Looking further afield, you could argue that this season's likely Premier League winners, Manchester United, benefit hugely from the long-established English influence provided by Gary Neville, Paul Scholes, Rio Ferdinand, Wayne Rooney, Wes Brown and Michael Carrick.
Similarly, it's acknowledged that the Chelsea dressing room is strongly influenced by two strong London personalities - John Terry and Frank Lampard - with another England player, Joe Cole, a significant supporting act.
It is too simplistic to credit the European progress of United, Liverpool and Chelsea on the influence of their English players while blaming Arsenal's decline on the lack of them.
But, with Arsenal now set for a third season without a trophy, it is a subject that Wenger and his staff are sure to address this summer.
The club registered 34 players for European duty this season but only two Englishmen have appeared in the Champions League - Theo Walcott and Justin Hoyte - and at this stage in their fledgling careers neither has the influence of a Lee Dixon, Tony Adams or Nigel Winterburn.
Wenger inherited George Graham's fabled all-English back four in 1996 so he knows just how important the best English players can be in creating the climate in which a game is won or lost.
Would an Arsenal defence featuring Adams have allowed Liverpool back into the game once Emmanuel Adebayor had scored the 84th minute goal that seemed certain to clinch a semi-final place? I doubt it.
There are English players that Wenger would love to get his hands upon - Owen Hargreaves cannot get a regular game for Manchester United; West Ham's Robert Green would be an ideal goalkeeper for one of the top four in the League and what about David Wheater, of Middlesbrough? A centre-half from the north-east built in the same mould as Adams.
There is still a place in the modern game for those traditional English virtues demonstrated by the likes of Wheater of discipline, work-rate and bull-headed stubbornness.
The great prizes in football are not won by teams playing wonderful football week after week, but by those who play consistently well and have the character to eke out results on ugly winter nights.
Chelsea chief executive Peter Kenyon today admitted that his team are not yet playing the sort of football that is pleasing on the eye under Avram Grant - but they are in the semi-finals of the Champions League and are on United's coat-tails in the title race.
Can Wenger's team ever match that? They gave a good impression of a team overcoming adversity when their 10 men came from two goals down to win 3-2 at Bolton.

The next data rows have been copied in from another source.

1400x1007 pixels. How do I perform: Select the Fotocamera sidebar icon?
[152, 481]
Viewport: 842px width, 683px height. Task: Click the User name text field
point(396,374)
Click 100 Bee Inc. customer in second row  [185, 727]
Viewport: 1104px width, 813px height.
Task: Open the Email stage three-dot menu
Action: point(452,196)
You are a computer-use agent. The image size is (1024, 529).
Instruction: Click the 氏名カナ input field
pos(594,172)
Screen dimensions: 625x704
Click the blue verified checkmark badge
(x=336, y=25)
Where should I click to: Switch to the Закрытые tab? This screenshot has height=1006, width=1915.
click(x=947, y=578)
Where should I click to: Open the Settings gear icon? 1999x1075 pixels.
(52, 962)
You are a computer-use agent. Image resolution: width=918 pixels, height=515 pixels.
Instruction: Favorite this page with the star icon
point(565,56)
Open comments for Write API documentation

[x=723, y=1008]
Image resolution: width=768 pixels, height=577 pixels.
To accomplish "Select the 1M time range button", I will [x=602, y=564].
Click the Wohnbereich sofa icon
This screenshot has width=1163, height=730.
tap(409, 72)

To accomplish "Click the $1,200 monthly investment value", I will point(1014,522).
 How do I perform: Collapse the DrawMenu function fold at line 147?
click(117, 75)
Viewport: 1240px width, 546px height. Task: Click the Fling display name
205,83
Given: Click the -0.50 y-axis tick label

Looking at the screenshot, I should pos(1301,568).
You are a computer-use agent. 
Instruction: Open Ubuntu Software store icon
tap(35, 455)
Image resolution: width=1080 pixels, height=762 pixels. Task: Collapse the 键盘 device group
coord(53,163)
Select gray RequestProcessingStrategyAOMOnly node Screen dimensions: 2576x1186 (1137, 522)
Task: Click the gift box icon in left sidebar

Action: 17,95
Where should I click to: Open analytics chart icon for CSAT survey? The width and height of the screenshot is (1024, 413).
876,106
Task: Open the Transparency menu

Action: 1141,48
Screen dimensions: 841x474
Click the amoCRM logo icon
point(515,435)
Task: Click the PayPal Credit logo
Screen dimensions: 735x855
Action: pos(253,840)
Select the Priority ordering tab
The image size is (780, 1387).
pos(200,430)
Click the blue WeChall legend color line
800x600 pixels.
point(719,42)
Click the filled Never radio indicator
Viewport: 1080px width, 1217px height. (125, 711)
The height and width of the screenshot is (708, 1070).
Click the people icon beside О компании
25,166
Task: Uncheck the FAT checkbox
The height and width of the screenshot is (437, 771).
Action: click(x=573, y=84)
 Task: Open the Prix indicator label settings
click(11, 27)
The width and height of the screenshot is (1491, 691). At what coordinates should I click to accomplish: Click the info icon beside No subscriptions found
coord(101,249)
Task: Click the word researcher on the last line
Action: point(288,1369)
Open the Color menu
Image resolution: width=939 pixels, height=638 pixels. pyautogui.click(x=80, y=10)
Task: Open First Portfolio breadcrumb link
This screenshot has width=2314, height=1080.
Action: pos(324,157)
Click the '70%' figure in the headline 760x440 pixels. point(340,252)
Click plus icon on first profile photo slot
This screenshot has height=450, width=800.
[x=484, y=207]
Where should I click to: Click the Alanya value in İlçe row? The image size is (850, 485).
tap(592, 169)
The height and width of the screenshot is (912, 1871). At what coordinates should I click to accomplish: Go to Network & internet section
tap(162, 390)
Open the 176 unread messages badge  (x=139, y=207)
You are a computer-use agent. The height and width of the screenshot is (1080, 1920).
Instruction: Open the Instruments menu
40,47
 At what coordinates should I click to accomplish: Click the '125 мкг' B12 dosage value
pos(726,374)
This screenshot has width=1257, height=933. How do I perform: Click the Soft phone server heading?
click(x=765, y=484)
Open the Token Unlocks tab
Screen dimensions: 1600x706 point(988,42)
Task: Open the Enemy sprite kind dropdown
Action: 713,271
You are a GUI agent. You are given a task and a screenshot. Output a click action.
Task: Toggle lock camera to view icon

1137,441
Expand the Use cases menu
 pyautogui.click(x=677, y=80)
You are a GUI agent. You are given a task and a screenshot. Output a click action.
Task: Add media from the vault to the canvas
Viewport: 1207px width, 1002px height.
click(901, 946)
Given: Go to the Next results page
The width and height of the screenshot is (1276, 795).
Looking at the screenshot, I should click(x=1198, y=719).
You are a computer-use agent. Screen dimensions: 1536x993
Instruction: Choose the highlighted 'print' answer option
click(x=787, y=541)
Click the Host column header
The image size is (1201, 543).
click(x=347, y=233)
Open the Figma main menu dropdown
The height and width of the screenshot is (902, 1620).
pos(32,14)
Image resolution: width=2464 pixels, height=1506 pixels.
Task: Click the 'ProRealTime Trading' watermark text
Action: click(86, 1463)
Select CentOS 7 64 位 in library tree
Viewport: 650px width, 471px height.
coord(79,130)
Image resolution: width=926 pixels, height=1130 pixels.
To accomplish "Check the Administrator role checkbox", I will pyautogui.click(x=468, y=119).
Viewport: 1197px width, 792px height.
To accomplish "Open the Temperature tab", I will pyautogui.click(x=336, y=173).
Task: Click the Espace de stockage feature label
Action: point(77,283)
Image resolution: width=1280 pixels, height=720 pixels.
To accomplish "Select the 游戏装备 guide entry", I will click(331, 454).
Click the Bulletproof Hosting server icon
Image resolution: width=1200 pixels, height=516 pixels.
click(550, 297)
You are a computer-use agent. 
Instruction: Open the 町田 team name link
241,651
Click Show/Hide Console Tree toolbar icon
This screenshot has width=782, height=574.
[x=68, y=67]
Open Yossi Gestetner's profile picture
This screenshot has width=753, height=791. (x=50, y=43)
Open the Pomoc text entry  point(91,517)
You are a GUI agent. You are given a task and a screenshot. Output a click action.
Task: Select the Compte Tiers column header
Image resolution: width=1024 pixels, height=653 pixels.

No one complained then of an absence of English players.
Nor did they complain when Arsenal won 2-0 in Milan with a starting line up of five Frenchmen, two Spaniards, one Swiss, and one each from Belarus, Togo and the Ivory Coast.
It was perhaps Arsenal's finest moment as a season of rich promise disintegrated into frustration and failure.
Sadly, winning is what counts. The modern game offers no trophies for style and beauty.